The first nurse freezes.

Literally. Clipboard mid-air, mouth slightly open, eyes doing that rapid recalculation thing humans do when reality fails a routine check. Her brain is clearly running diagnostics: coma patient… five years… sitting up…

The second nurse reacts faster. Panic-adjacent competence. Fingers hit the call button so hard I'm fairly sure it felt personally attacked. Monitors get stared at with intense suspicion, as if the machines are about to confess to a crime.

Alarms chirp. Not the dramatic "someone is dying" kind—more the confused, offended beeping of equipment that has been minding its own business for half a decade and now has to admit I'm awake.

I consider waving. Decide against it. Sudden gestures might escalate things.

There's a lot of staring.

They look at me the way people look at a painting that wasn't there yesterday. Awe mixed with unease. I'm medically impossible, but also inconveniently calm, which I imagine is worse. If I were screaming or disoriented, they could file me under expected miracle recovery behavior. Instead, I'm just… observing them back.

One of them finally speaks. My name. Carefully. Like it might explode.

I confirm it with a nod. Polite. Reassuring. Immortals learn early that panicking the locals is rarely productive.

Their relief is immediate and intense—followed swiftly by professional mode. Blood pressure. Pupils.
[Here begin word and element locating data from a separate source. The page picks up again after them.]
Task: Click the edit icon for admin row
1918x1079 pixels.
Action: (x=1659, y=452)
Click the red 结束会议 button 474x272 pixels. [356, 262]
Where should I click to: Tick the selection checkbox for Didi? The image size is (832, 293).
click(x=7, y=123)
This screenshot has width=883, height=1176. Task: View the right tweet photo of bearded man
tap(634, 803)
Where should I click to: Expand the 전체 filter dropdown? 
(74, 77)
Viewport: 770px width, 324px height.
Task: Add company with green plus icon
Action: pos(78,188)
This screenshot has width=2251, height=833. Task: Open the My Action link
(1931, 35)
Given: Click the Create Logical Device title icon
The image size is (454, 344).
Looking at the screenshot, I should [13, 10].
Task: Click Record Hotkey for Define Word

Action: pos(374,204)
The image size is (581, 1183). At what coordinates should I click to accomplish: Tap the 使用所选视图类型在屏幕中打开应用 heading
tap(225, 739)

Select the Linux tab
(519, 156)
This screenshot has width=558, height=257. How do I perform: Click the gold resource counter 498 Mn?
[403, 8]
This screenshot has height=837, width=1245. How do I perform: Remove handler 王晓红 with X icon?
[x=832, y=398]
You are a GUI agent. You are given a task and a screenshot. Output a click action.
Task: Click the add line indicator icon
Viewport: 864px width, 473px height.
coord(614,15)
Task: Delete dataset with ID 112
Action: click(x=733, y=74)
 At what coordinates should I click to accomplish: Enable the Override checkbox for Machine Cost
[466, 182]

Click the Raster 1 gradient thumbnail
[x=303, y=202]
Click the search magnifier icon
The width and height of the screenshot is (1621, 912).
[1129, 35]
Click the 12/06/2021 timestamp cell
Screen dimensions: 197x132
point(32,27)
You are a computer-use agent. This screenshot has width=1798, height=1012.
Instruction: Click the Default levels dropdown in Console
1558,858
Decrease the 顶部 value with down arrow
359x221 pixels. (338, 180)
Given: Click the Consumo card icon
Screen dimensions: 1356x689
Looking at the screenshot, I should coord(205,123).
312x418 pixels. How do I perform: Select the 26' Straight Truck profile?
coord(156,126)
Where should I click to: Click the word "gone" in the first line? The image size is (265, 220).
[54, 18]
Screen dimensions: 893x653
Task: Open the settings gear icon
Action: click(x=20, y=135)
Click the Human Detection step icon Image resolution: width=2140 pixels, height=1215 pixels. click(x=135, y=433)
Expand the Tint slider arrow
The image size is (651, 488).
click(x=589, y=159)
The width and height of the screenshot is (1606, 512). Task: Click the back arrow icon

Questions delivered in clipped, practiced tones that pretend this is normal. It is not. Everyone here knows it.

I can almost hear the future paperwork forming in their minds. Case studies. Medical journals. "Patient Regained Consciousness After Five-Year Coma With Full Cognitive Clarity and Zero Confusion." A nightmare sentence for statisticians.

As they bustle around me, I feel a flicker of amusement. Not unkind. Just observational.

From their perspective, this is a miracle.

From mine, it's a system reboot finally completing after a very long update.

I remain cooperative, answer only what's necessary, and keep my humor internal—for now.